**Supplied records**.
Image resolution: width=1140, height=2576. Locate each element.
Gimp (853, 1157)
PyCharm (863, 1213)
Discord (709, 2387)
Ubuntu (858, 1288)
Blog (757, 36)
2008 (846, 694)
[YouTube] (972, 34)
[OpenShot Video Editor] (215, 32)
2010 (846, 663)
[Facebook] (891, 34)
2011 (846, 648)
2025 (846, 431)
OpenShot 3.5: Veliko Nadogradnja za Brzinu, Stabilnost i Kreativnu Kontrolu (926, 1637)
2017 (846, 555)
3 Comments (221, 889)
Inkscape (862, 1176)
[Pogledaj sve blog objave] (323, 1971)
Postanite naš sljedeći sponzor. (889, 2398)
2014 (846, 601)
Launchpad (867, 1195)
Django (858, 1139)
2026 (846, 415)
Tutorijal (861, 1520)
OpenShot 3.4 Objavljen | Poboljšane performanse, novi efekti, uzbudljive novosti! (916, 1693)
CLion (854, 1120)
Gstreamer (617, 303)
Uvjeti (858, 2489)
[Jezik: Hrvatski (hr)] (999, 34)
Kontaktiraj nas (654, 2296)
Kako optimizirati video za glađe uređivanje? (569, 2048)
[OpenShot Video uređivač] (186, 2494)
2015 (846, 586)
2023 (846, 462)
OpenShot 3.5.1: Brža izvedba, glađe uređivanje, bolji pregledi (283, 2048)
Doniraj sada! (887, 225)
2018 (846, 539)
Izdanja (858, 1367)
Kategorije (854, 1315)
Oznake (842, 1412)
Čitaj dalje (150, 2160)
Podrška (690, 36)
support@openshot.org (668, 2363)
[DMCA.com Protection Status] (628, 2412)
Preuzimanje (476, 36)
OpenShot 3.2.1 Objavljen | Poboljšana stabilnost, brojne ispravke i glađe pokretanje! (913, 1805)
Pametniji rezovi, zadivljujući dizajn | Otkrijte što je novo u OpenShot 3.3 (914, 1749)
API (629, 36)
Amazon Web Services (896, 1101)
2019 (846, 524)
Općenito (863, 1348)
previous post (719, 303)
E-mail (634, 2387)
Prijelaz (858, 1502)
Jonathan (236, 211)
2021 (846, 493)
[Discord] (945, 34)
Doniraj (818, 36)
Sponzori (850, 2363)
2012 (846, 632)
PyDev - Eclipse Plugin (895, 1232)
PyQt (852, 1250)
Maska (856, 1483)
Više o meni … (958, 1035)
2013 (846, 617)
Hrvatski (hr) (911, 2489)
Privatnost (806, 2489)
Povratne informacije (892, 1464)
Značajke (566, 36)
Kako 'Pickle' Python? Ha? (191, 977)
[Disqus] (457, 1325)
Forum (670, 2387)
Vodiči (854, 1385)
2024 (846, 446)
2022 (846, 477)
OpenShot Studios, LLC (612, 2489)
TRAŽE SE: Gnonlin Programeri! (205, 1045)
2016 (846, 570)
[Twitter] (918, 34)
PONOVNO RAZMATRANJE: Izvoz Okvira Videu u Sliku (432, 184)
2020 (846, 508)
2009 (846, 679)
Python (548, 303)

**Directions**.
Set down the material above in full, keeping each line exactly as it is.

**Solution for this problem**.
Image resolution: width=1140, height=2576. Locate each element.
Gimp (853, 1157)
PyCharm (863, 1213)
Discord (709, 2387)
Ubuntu (858, 1288)
Blog (757, 36)
2008 (846, 694)
[YouTube] (972, 34)
[OpenShot Video Editor] (215, 32)
2010 (846, 663)
[Facebook] (891, 34)
2011 (846, 648)
2025 (846, 431)
OpenShot 3.5: Veliko Nadogradnja za Brzinu, Stabilnost i Kreativnu Kontrolu (926, 1637)
2017 (846, 555)
3 Comments (221, 889)
Inkscape (862, 1176)
[Pogledaj sve blog objave] (323, 1971)
Postanite naš sljedeći sponzor. (889, 2398)
2014 (846, 601)
Launchpad (867, 1195)
Django (858, 1139)
2026 (846, 415)
Tutorijal (861, 1520)
OpenShot 3.4 Objavljen | Poboljšane performanse, novi efekti, uzbudljive novosti! (916, 1693)
CLion (854, 1120)
Gstreamer (617, 303)
Uvjeti (858, 2489)
[Jezik: Hrvatski (hr)] (999, 34)
Kontaktiraj nas (654, 2296)
Kako optimizirati video za glađe uređivanje? (569, 2048)
[OpenShot Video uređivač] (186, 2494)
2015 (846, 586)
2023 (846, 462)
OpenShot 3.5.1: Brža izvedba, glađe uređivanje, bolji pregledi (283, 2048)
Doniraj sada! (887, 225)
2018 (846, 539)
Izdanja (858, 1367)
Kategorije (854, 1315)
Oznake (842, 1412)
Čitaj dalje (150, 2160)
Podrška (690, 36)
support@openshot.org (668, 2363)
[DMCA.com Protection Status] (628, 2412)
Preuzimanje (476, 36)
OpenShot 3.2.1 Objavljen | Poboljšana stabilnost, brojne ispravke i glađe pokretanje! (913, 1805)
Pametniji rezovi, zadivljujući dizajn | Otkrijte što je novo u OpenShot 3.3 (914, 1749)
API (629, 36)
Amazon Web Services (896, 1101)
2019 (846, 524)
Općenito (863, 1348)
previous post (719, 303)
E-mail (634, 2387)
Prijelaz (858, 1502)
Jonathan (236, 211)
2021 (846, 493)
[Discord] (945, 34)
Doniraj (818, 36)
Sponzori (850, 2363)
2012 (846, 632)
PyDev - Eclipse Plugin (895, 1232)
PyQt (852, 1250)
Maska (856, 1483)
Više o meni … (958, 1035)
2013 (846, 617)
Hrvatski (hr) (911, 2489)
Privatnost (806, 2489)
Povratne informacije (892, 1464)
Značajke (566, 36)
Kako 'Pickle' Python? Ha? (191, 977)
[Disqus] (457, 1325)
Forum (670, 2387)
Vodiči (854, 1385)
2024 (846, 446)
2022 (846, 477)
OpenShot Studios, LLC (612, 2489)
TRAŽE SE: Gnonlin Programeri! (205, 1045)
2016 (846, 570)
[Twitter] (918, 34)
PONOVNO RAZMATRANJE: Izvoz Okvira Videu u Sliku (432, 184)
2020 (846, 508)
2009 (846, 679)
Python (548, 303)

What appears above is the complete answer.